William, "Wrong" is a pretty strong word to describe your distance. But "trying to kill it" is a relative term. I believe any golfer should hit the ball at a swing speed and pace that they feel in total control of. If that makes the ball go far, so be it. If you are only 150 "and not particularly strong", these distances are pretty amazing. So here's my question: Hitting your PW 150 yards, do you hit the green almost every time? What do you do from 100 yards? One thing you could be doing is severely delofting the club at impact. What is your ball flight like?
And I'll offer this. Since you are this hooked on golf, find a professional that you can work with.
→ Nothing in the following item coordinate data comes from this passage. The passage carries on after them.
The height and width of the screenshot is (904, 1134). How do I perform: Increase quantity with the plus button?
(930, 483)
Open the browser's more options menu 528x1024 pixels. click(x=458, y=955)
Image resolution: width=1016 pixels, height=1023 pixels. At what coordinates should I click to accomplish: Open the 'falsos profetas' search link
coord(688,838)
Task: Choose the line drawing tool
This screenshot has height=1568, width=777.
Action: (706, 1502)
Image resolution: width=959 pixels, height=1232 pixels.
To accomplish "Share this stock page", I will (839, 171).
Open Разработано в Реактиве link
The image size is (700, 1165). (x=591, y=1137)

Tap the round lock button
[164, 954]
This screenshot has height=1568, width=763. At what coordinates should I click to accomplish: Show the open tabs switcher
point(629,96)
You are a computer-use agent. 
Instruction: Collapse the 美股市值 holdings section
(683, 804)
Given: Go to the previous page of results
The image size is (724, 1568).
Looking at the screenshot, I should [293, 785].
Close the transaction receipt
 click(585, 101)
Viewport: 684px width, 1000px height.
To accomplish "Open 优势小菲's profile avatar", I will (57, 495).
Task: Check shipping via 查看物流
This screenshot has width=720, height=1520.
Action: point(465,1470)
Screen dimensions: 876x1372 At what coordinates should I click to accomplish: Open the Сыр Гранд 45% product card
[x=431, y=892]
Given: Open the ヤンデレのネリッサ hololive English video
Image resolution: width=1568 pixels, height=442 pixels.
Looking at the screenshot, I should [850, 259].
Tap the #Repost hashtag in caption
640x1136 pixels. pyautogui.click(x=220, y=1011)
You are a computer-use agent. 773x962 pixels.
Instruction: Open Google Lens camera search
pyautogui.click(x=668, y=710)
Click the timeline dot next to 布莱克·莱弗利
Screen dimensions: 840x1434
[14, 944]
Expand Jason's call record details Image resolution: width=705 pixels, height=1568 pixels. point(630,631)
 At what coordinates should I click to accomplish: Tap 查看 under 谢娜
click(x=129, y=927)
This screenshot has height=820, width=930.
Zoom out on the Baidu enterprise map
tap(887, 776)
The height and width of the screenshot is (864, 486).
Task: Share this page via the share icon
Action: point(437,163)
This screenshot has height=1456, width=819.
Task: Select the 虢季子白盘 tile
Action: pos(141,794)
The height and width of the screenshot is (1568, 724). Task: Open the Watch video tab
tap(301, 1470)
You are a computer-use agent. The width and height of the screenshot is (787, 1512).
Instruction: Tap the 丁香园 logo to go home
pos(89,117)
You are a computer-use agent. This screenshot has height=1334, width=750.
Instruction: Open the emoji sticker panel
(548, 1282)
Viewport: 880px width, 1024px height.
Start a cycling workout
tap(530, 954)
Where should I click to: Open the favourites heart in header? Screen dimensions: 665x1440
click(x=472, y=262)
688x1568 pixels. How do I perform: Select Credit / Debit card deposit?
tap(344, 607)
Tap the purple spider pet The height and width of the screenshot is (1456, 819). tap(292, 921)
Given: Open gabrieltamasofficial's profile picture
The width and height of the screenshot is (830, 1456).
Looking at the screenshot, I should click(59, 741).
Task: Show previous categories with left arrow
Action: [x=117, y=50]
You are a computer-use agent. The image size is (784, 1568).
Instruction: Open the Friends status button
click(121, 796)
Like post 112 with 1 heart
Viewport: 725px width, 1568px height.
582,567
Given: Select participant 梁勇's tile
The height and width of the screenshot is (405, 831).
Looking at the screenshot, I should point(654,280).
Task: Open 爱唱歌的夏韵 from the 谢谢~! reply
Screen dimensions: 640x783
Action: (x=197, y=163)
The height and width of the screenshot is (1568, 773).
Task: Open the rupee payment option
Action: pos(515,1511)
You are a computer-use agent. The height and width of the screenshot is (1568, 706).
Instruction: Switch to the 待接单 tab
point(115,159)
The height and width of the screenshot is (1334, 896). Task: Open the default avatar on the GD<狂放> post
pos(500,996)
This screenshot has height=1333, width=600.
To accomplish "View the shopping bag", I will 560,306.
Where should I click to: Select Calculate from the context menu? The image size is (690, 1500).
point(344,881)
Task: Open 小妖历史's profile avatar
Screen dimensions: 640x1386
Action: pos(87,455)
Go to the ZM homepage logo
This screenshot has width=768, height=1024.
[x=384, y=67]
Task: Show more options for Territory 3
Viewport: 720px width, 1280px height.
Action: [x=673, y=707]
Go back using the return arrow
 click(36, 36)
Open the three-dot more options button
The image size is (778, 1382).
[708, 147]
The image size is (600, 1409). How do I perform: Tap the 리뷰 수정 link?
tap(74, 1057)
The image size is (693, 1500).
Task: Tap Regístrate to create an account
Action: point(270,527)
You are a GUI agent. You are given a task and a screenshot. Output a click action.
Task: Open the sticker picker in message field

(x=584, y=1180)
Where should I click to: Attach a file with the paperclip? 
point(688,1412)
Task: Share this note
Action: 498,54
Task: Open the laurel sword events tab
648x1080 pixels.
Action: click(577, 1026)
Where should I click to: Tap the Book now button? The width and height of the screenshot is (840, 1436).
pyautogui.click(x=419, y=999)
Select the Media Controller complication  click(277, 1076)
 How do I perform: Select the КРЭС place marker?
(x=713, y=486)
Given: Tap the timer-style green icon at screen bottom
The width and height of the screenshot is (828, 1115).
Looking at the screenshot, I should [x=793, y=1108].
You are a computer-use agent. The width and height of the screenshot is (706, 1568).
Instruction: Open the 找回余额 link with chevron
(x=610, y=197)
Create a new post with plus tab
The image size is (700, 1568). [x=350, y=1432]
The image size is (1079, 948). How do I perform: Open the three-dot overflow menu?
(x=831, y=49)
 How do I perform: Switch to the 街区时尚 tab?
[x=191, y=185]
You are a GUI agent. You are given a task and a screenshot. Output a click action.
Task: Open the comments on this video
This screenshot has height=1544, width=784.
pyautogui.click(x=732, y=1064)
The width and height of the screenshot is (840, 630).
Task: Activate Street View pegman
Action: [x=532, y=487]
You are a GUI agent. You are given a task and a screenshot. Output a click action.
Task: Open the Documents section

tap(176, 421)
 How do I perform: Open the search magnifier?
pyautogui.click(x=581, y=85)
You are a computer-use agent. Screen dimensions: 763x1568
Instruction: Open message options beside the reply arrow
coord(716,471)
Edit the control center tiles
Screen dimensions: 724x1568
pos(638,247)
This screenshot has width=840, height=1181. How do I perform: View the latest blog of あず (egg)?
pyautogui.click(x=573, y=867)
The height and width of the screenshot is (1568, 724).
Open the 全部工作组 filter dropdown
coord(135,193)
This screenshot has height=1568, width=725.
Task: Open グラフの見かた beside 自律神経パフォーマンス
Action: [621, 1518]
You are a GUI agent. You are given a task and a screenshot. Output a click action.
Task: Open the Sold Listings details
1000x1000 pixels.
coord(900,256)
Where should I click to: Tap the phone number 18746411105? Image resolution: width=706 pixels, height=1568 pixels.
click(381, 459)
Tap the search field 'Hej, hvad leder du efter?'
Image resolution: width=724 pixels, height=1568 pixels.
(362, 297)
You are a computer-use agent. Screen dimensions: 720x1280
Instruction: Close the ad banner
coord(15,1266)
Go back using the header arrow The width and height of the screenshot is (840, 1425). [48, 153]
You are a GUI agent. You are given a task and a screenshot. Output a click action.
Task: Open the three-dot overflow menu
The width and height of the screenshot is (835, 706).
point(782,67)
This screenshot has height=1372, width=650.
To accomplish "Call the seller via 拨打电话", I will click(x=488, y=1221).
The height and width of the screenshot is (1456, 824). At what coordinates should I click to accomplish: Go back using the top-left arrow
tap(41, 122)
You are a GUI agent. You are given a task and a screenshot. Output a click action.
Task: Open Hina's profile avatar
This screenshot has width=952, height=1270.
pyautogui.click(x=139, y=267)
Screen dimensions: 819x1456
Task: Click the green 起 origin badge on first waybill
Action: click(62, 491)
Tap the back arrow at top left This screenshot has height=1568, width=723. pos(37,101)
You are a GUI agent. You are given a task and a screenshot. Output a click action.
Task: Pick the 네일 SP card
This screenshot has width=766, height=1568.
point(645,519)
Your investment will be returned many times over and he can make sure you stay on an improvement track that will increase your enjoyment of the game.
Danny Lowery says:
What is an average drive for a beginning golfer not including the roll? I just started playing after thirty years of softball. Bad knees forced me to play something with hitting and no running? I am beginning to love it .
That's a question for which there is no answer. As there is no such thing as "average" anywhere in this game in my observation. Your own optimum distance will depend on many things, from strength to flexibility, etc. But if you will learn a sound fundamental grip, you will be off to a great start. There's a post on this and another one coming.
This thread has given me a headache.